Rain Rain Go Away: California’s Drought is STILL Not Over

A string of seven atmospheric rivers emptied a late Christmas gift in drought-ridden, unprepared California over the last few weeks. The storms were so severe they eventually pushed the White House to authorize relief from the Federal Emergency Management Agency (FEMA). On January 8, after pouring a record-breaking 5.64 inches into San Francisco in a 24-hour window, it was deemed “the second wettest day in the 170+ years of records at that site,” according to the weather service. A similar deluge flooded Santa Cruz with a whopping 10 inches in 24 hours. Infrastructure was damaged across the board, from minor leaks in homes unprepared for the rain to people trapped in the flooding to the closure of both sides of the 101 for hours.

The freak storms were caused by a weather phenomenon known as atmospheric rivers. Clouds carrying enormous quantities of rainwater form “rivers” (think of a stormcloud jetstream), with more water capacity than that of the vanilla raincloud. They are hardly ever temperate, causing miserably heavy downpours, flooding, mudslides, and, of course, a hefty bill in property damage. Atmospheric rivers are also known to cause the odd “bomb cyclone.” Just as bad as they sound, bomb cyclones are tornadoes that form in rain-bearing clouds, causing pelting rain, high winds, and evacuations within hours, like squalls. As climate change progresses, Reuters predicts the rivers will only get wider, causing more rain, more destruction, and more loss of life in a shorter and shorter timeframe.
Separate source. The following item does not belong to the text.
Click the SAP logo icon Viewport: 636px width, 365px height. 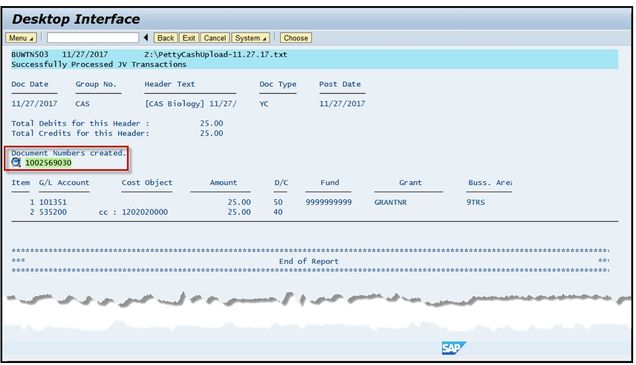point(453,348)
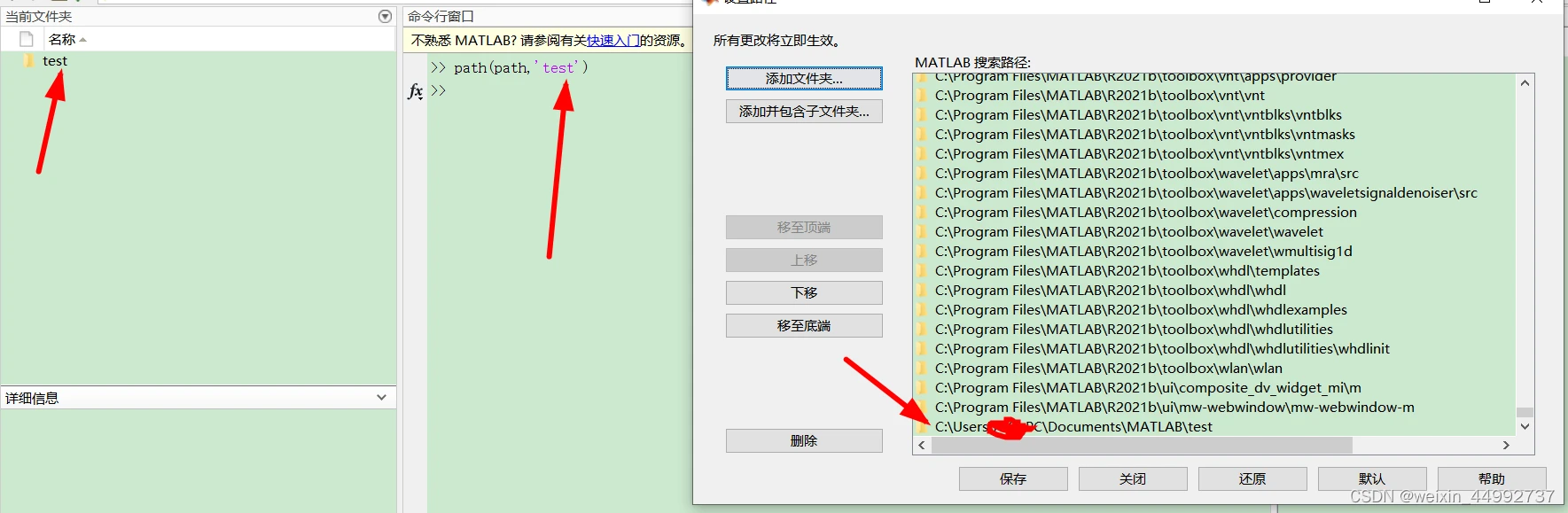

Ironically, the Metropolitan Water District of Southern California declared a drought emergency on December 14, just three weeks before the atmospheric rivers made landfall. Mother Nature delivered, with tempests causing substantial flooding, sinking, and the eventual closing of the 101 after flooding the neighboring Uvas Reservoir. The storms dropped 20 trillion gallons of rainfall across California. Rivers and creeks everywhere swelled, causing evacuations throughout Santa Cruz county. The San Lorenzo river broke 8 feet, well above flood stage. And yet, somehow, despite the biblical downpour, California remained in both a flood emergency and a drought emergency. Incredibly, those 20 trillion gallons only managed to fill the two largest reservoirs, Shasta and Oroville, to 42% and 47%, respectively.

California has been in and out of drought since 1918. A study published in a 2021 edition of Nature suggested that the last two decades have been the driest period for North America’s southwestern region in the last 1,200 years. This caused a perfect storm: California, horribly dry, its only rainwater-capture systems a series of concrete canals, would surely, then, feel some relief from its spiraling water emergency. But the recent string of storms hardly got close to the Colorado River basin, keeping river levels as they were and 40 million people in seven states in chronic drought.